Quoted text ->
• • • • • • •
Not a convincing anomalous signal, as expected for this sample, wavelength and quantity of data.

Note that compare_hkl also accepts the --highres argument to restrict the resolution range to one that's sensible for the specific data set.

16. Export data to CCP4, XSCALE and others

The reflection lists (files ending in .hkl here, but that naming is only a convention) are also plain text, so you can almost certainly import them easily into any crystallographic software. There are scripts in the CrystFEL scripts folder for conversion into MTZ and XSCALE formats: create-mtz and create-xscale respectively. These scripts are templates for you to modify, because you need to set things like the dataset name for the MTZ file, and the space group. Download (create-mtz or create-xscale) or copy the files to your folder and edit them. To force you to edit them first, they won't run until you delete the warning at the top of the script.

$ cp ~/crystfel/scripts/create-mtz .
$ chmod +x create-mtz
$ nano create-mtz
(set dataset name, project name, lattice parameters, symmetry etc)
$ ./create-mtz tutorial.hkl
 Input: tutorial.hkl
Output: tutorial.mtz
Running 'f2mtz'...
Done.
$ cp ~/crystfel/scripts/create-xscale .
• • • • • • •
Your tasks ->
[A] Repeat word for word the part of the CrystFEL tutorial text that opens with the words containing "16. Export data" and closes with "parameters, symmetry etc)".
[B] Write the next part of the CrystFEL tutorial text, picking up right after its final line.

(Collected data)
• • • • • • •
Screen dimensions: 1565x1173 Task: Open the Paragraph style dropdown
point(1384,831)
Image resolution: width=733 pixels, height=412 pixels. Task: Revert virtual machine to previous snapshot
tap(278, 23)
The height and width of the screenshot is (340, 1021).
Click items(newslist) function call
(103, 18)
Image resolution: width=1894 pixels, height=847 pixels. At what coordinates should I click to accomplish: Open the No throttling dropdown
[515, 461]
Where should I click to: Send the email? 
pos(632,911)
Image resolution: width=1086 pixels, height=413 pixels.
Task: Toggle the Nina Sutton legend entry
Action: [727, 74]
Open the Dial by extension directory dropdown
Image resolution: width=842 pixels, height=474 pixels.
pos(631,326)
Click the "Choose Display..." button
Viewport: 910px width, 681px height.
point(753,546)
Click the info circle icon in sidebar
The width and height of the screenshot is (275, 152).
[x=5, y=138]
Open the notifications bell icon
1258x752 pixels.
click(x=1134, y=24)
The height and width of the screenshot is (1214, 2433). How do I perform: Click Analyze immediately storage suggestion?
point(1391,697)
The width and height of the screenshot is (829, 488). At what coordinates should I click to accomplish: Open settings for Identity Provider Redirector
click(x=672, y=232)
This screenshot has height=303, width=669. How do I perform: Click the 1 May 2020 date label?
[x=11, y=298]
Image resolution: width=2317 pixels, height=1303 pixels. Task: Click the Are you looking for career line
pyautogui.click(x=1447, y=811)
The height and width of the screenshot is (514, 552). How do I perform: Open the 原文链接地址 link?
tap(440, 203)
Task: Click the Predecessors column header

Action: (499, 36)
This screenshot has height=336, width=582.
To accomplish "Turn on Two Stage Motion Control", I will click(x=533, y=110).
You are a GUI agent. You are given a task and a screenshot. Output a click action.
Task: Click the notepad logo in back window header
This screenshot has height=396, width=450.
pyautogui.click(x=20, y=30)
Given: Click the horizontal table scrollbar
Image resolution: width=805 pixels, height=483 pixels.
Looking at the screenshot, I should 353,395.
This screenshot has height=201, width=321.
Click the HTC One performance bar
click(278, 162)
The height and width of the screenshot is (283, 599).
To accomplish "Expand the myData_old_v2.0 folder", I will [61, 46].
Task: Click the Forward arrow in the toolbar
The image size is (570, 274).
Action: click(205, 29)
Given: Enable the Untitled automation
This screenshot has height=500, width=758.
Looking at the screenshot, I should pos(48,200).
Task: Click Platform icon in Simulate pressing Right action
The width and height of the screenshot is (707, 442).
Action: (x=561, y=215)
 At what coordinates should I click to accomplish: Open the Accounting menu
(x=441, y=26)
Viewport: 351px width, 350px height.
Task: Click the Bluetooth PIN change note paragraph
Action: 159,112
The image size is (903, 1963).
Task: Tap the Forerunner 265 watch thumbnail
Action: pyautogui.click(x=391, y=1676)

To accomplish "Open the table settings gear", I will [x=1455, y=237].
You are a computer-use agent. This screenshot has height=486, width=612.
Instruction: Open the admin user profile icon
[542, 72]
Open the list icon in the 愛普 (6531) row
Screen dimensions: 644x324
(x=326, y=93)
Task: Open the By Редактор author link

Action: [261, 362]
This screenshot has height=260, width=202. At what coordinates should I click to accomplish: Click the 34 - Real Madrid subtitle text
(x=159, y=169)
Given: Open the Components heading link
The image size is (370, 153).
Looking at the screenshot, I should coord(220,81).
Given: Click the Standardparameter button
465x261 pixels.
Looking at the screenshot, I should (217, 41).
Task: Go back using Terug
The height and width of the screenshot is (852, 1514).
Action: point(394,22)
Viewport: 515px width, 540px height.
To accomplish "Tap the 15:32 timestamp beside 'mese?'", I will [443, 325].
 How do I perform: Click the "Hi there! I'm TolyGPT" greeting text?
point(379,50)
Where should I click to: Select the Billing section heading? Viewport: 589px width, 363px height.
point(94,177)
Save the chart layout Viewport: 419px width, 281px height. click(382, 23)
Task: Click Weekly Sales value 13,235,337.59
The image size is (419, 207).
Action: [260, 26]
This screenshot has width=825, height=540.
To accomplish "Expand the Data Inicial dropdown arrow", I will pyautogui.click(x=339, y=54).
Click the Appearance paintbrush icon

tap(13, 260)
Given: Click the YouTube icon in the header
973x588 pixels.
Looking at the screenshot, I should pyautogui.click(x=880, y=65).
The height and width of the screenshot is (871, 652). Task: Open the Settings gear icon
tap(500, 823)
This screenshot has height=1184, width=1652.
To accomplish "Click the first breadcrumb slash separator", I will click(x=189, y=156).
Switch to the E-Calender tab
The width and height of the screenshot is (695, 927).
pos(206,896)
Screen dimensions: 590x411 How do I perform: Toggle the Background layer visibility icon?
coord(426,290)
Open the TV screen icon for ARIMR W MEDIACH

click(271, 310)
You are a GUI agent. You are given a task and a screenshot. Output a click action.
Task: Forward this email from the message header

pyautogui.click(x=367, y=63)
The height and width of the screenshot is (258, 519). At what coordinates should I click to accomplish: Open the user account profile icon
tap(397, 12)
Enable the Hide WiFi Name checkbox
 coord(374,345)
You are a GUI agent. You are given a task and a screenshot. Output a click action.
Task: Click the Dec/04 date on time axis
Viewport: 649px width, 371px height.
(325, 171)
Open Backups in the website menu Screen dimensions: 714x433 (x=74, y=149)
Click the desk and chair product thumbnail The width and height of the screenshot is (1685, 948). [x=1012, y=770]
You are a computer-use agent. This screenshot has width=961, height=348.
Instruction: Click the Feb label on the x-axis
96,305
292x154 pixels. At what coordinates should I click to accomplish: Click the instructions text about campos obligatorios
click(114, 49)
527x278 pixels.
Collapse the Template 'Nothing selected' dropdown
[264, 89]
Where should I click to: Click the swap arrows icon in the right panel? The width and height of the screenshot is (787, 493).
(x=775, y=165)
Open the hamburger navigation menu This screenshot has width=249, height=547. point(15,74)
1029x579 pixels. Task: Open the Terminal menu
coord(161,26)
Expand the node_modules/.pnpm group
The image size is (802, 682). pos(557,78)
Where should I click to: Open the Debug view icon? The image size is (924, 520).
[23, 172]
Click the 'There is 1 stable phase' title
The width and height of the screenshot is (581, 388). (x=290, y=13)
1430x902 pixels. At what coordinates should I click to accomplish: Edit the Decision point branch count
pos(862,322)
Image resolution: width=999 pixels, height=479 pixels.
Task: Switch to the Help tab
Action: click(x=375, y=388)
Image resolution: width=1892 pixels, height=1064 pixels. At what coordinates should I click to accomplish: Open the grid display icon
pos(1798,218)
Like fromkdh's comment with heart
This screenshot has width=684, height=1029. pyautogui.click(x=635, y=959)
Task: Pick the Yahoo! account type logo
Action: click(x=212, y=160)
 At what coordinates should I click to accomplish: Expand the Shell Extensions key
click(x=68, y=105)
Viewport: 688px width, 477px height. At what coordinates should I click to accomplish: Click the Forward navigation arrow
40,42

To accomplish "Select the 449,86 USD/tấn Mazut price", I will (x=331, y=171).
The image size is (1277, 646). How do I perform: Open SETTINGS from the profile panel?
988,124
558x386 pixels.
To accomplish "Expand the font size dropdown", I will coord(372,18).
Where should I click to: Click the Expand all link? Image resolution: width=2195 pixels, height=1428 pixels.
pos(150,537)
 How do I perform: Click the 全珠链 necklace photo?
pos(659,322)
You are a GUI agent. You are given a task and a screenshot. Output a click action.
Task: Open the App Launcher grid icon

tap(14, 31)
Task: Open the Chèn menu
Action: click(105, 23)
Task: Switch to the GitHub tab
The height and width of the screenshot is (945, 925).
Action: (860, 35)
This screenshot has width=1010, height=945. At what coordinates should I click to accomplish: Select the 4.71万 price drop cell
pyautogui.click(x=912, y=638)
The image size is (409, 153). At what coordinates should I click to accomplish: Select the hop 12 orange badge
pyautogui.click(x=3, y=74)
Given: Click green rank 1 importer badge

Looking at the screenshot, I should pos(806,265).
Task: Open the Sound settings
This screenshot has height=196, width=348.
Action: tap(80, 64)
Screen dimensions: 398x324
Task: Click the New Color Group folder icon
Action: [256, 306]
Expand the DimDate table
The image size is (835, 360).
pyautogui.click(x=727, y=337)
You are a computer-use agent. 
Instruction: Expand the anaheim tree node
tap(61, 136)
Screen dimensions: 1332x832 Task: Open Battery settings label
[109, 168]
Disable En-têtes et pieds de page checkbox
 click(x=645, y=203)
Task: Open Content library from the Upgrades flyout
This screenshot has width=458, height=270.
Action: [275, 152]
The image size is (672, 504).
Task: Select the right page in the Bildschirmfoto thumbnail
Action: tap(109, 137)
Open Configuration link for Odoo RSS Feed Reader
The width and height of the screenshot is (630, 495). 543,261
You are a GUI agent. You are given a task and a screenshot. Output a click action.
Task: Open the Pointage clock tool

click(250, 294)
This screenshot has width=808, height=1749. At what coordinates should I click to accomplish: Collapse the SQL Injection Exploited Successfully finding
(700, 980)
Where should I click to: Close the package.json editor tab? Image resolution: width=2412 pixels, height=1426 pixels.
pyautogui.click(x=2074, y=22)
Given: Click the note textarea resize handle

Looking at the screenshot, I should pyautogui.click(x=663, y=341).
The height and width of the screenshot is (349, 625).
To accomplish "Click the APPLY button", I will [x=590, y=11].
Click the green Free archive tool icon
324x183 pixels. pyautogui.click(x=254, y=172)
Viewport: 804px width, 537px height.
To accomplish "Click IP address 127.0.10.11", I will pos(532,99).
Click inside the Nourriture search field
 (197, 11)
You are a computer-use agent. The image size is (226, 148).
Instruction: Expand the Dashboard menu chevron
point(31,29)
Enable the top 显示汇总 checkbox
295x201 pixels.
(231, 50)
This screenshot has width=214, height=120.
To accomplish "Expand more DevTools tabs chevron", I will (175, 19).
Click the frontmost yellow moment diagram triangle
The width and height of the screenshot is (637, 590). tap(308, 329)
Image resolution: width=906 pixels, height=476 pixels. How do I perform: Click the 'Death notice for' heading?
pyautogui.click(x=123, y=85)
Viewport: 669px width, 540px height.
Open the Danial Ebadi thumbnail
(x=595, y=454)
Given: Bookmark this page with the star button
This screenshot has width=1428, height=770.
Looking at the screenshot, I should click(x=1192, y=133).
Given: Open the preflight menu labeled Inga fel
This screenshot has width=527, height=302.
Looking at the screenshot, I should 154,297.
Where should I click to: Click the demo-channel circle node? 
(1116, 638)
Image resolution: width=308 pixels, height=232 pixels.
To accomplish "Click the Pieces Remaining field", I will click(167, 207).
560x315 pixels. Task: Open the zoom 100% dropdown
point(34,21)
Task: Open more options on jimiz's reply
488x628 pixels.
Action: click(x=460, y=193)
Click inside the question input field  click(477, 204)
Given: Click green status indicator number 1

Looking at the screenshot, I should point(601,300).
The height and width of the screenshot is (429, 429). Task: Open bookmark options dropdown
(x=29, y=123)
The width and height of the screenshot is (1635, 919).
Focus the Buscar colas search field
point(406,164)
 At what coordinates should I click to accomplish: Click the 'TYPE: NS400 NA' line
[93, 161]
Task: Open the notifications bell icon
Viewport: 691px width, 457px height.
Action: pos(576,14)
• • • • • • •
Responses per task ->
[A]
16. Export data to CCP4, XSCALE and others

The reflection lists (files ending in .hkl here, but that naming is only a convention) are also plain text, so you can almost certainly import them easily into any crystallographic software. There are scripts in the CrystFEL scripts folder for conversion into MTZ and XSCALE formats: create-mtz and create-xscale respectively. These scripts are templates for you to modify, because you need to set things like the dataset name for the MTZ file, and the space group. Download (create-mtz or create-xscale) or copy the files to your folder and edit them. To force you to edit them first, they won't run until you delete the warning at the top of the script.

$ cp ~/crystfel/scripts/create-mtz .
$ chmod +x create-mtz
$ nano create-mtz
(set dataset name, project name, lattice parameters, symmetry etc)

[B]
$ chmod +x create-xscale
$ nano create-xscale
(set dataset name, project name, lattice parameters, symmetry etc)
$ ./create-xscale tutorial.hkl > tutorial-xds.hkl
Unrecognised: 'CrystFEL reflection list version 2.0'
Unrecognised: 'Symmetry: 222'
Unrecognised: '   h    k    l          I    phase   sigma(I)   nmeas'
Unrecognised: 'End of reflections'
$

Note that you must redirect the output from create-xscale to a new file (tutorial-xds.hkl). You can safely ignore the "Unrecognised" messages from create-xscale — these are normal.

17. Conclusion

Congratulations! You've successfully processed a data set using CrystFEL. Now it's time to process your own data.

Your next port of call should be the manual pages, which contain comprehensive information about all of the command-line options. You should also read the best practice guidelines, which should now mostly make sense to you.

Good luck!